[Start Source records]
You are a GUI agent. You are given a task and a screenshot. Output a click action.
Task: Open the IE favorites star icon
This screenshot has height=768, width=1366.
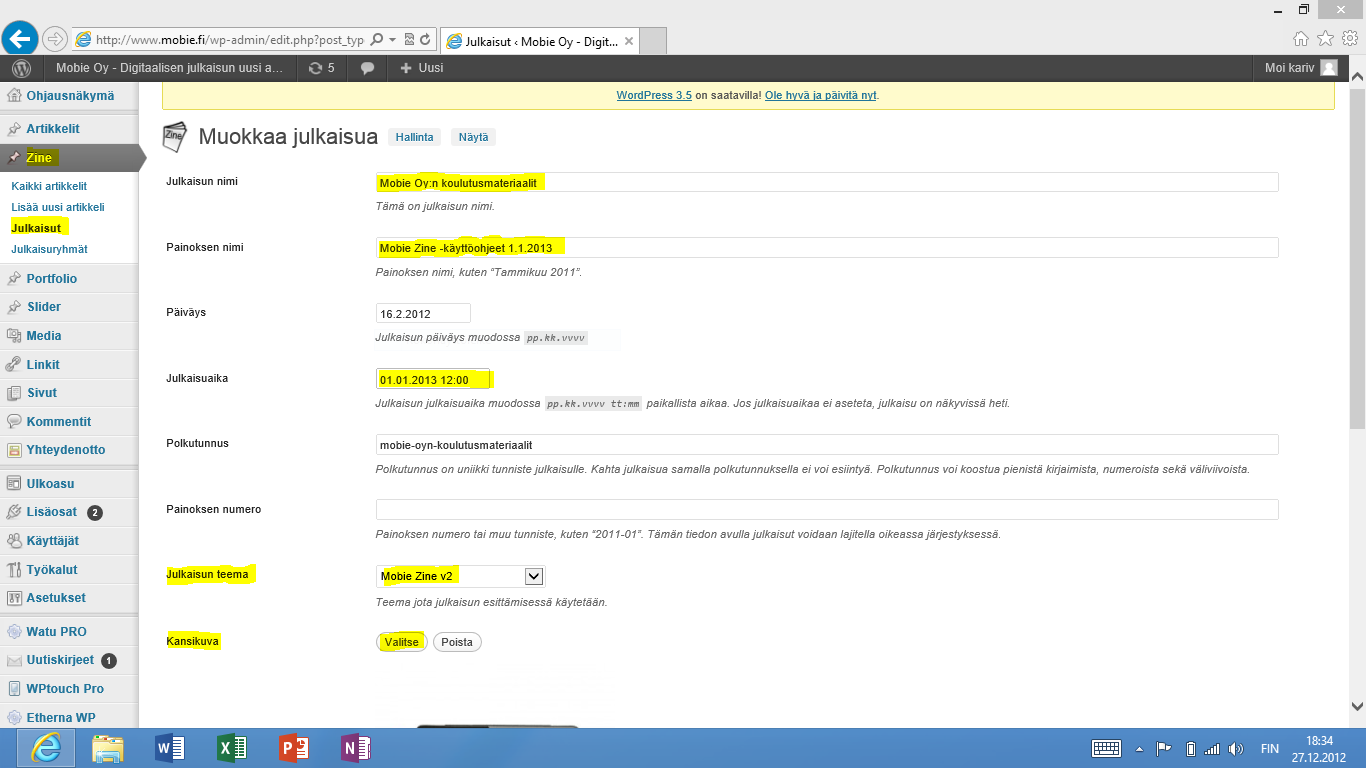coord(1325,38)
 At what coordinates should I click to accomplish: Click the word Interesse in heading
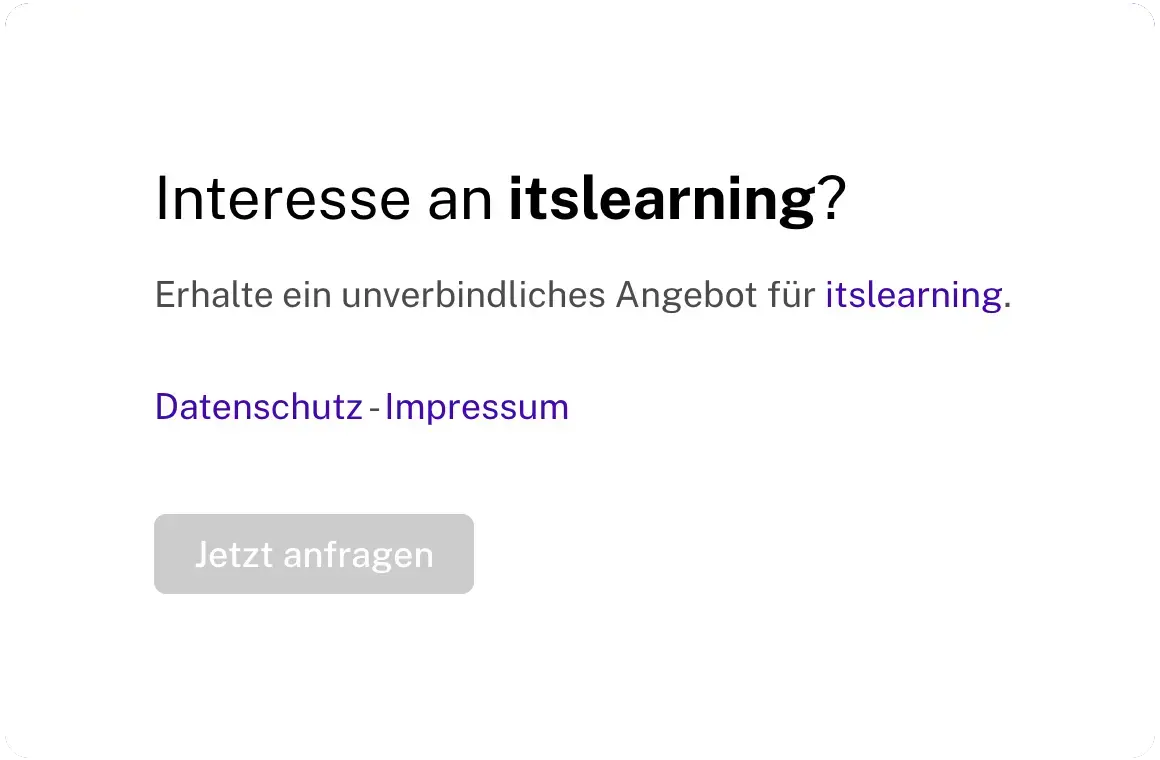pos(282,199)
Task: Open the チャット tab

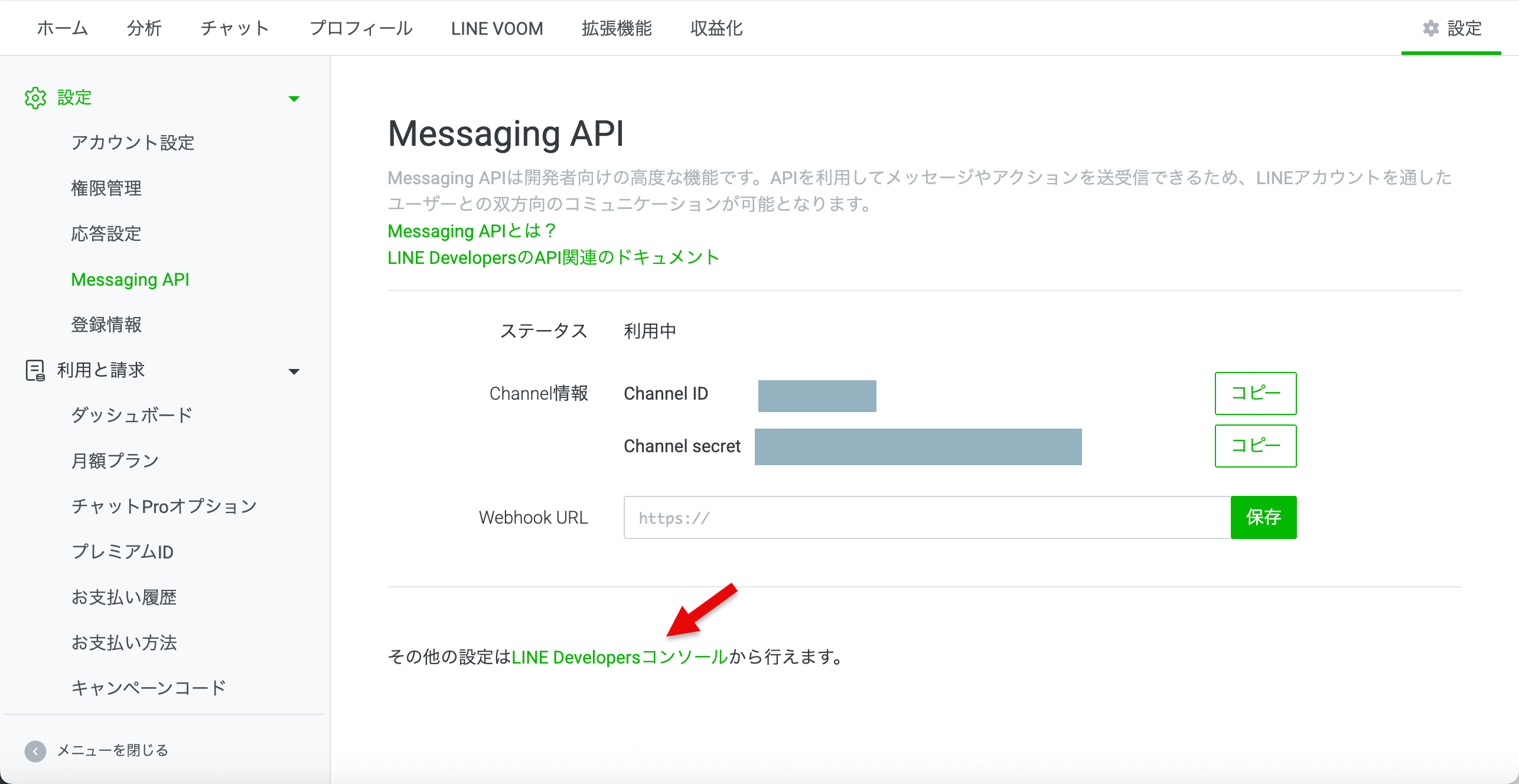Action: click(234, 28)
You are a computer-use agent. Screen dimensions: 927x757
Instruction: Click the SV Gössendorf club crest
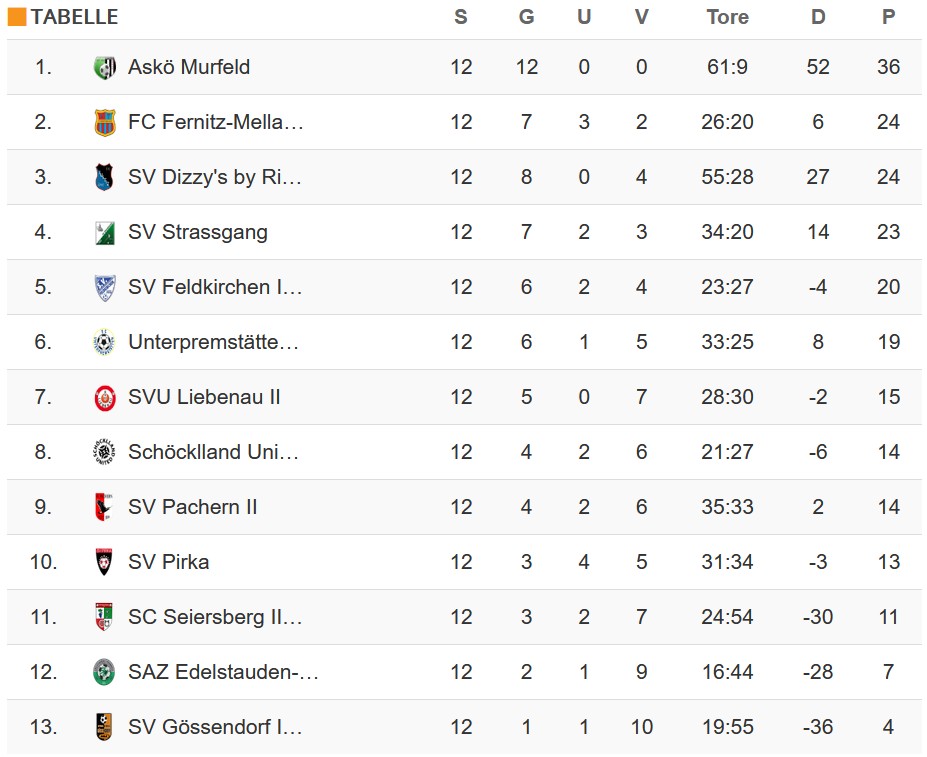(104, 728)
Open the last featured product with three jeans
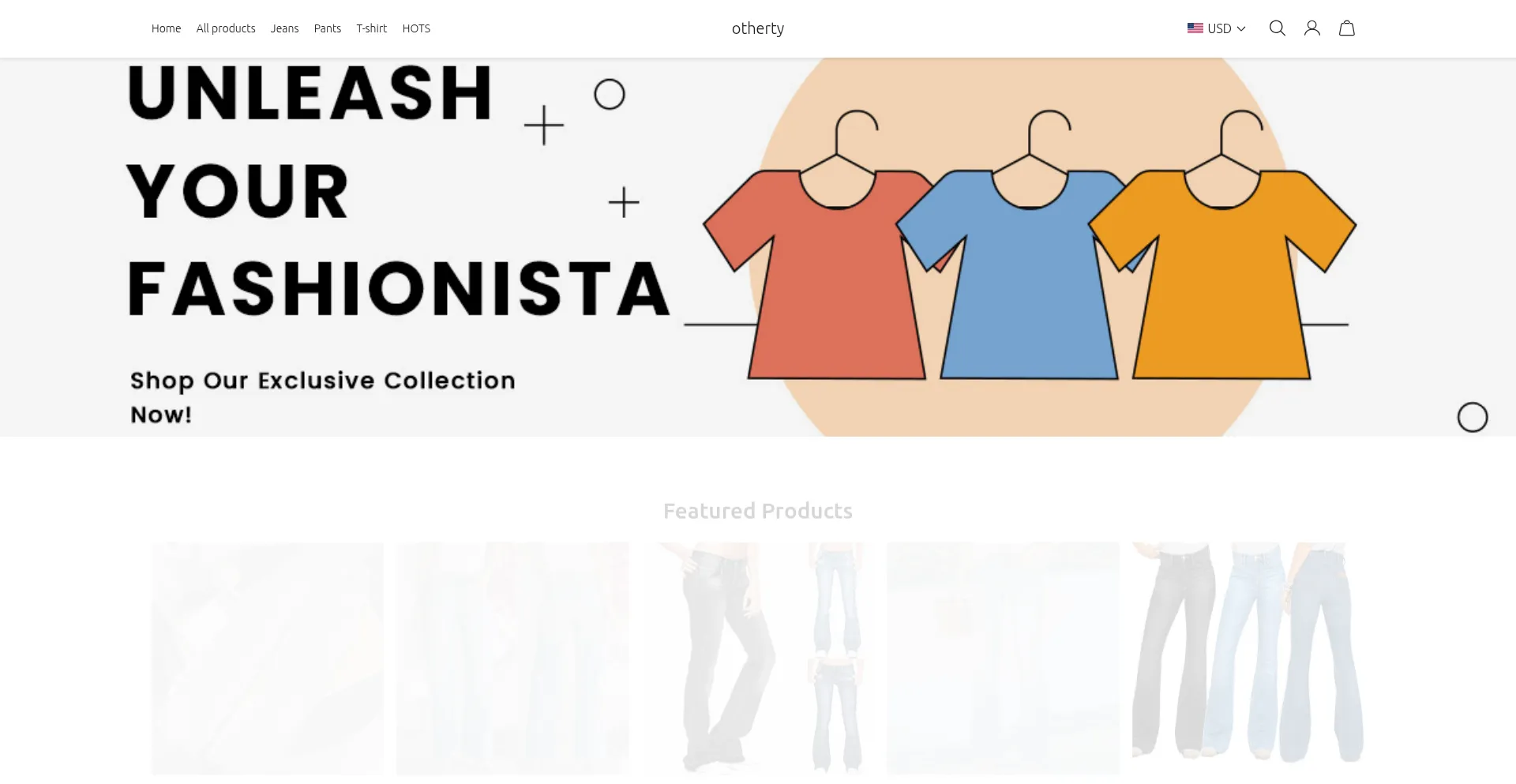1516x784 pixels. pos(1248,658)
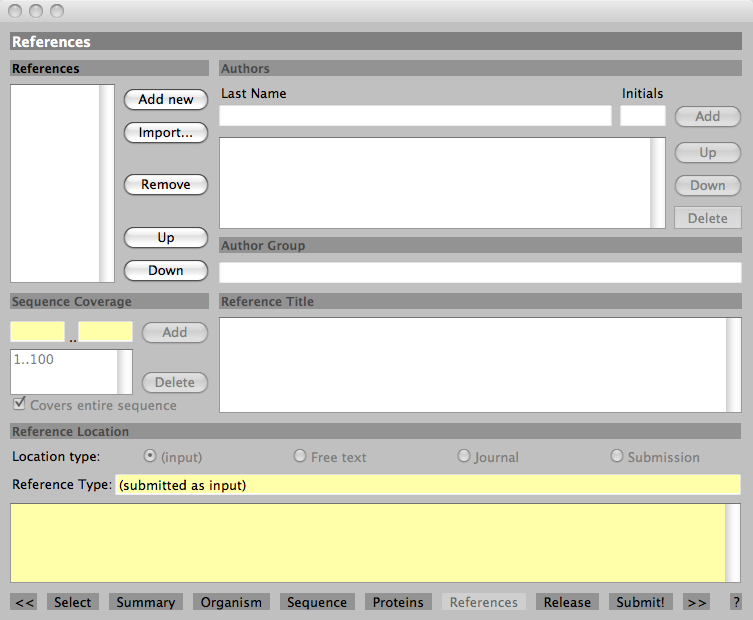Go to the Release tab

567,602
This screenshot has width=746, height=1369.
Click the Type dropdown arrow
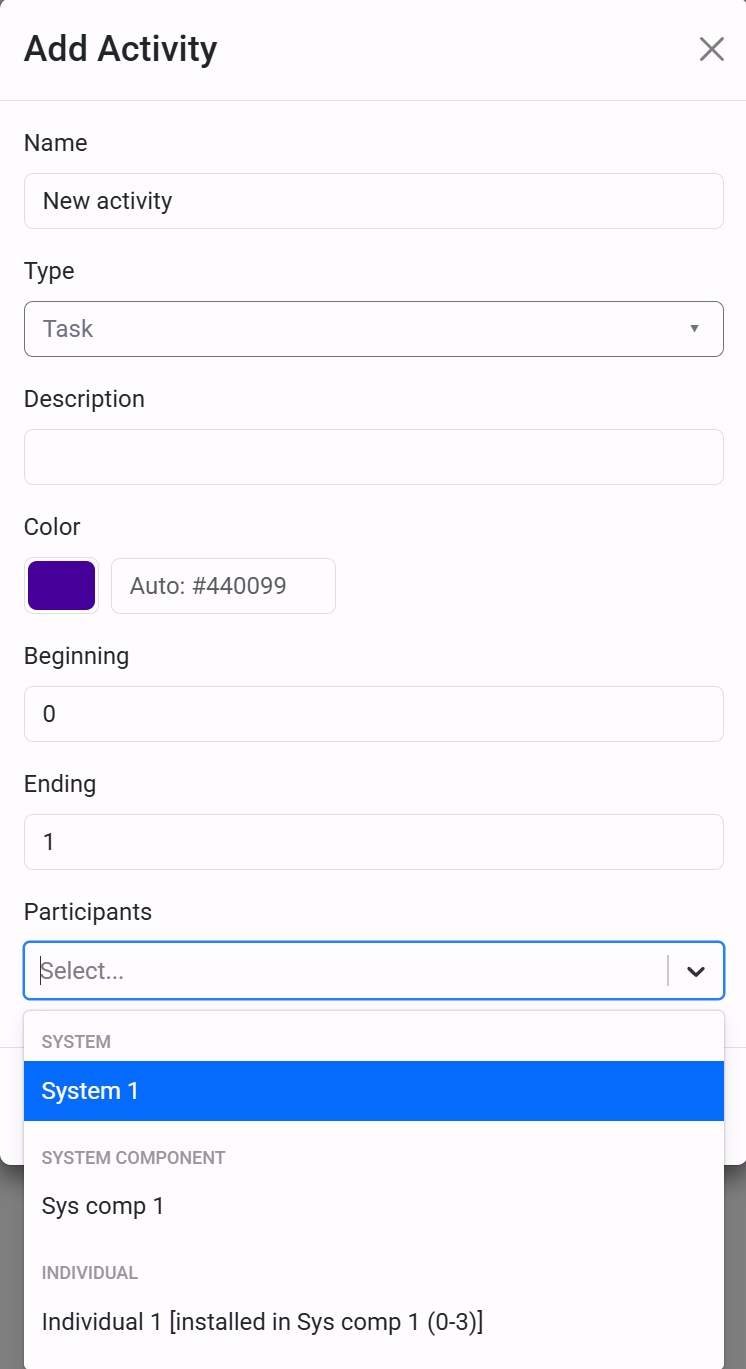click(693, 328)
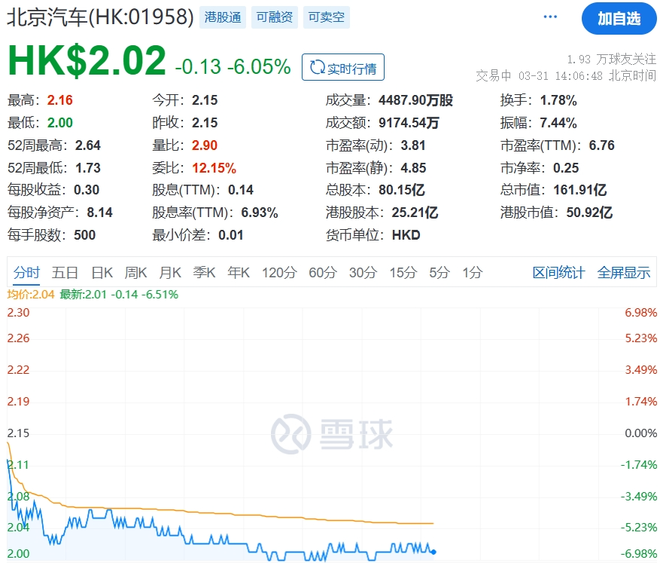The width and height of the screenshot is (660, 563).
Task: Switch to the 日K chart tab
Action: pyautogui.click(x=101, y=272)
[End Source records]
> _Goal_: Can you copy out every one of the items above word for word, leaving out the pictures?

> _Problem solution_:
You are a GUI agent. You are given a task and a screenshot. Output a click action.
Task: Open the IE favorites star icon
This screenshot has height=768, width=1366.
coord(1325,38)
 At what coordinates should I click to accomplish: Click the word Interesse in heading
pos(282,199)
Task: Open the チャット tab

Action: click(234, 28)
You are a computer-use agent. Screen dimensions: 927x757
Instruction: Click the SV Gössendorf club crest
(104, 728)
Open the last featured product with three jeans
1516x784 pixels. pos(1248,658)
Go to the Release tab

567,602
This screenshot has width=746, height=1369.
Click the Type dropdown arrow
click(693, 328)
The width and height of the screenshot is (660, 563).
Task: Switch to the 日K chart tab
Action: pyautogui.click(x=101, y=272)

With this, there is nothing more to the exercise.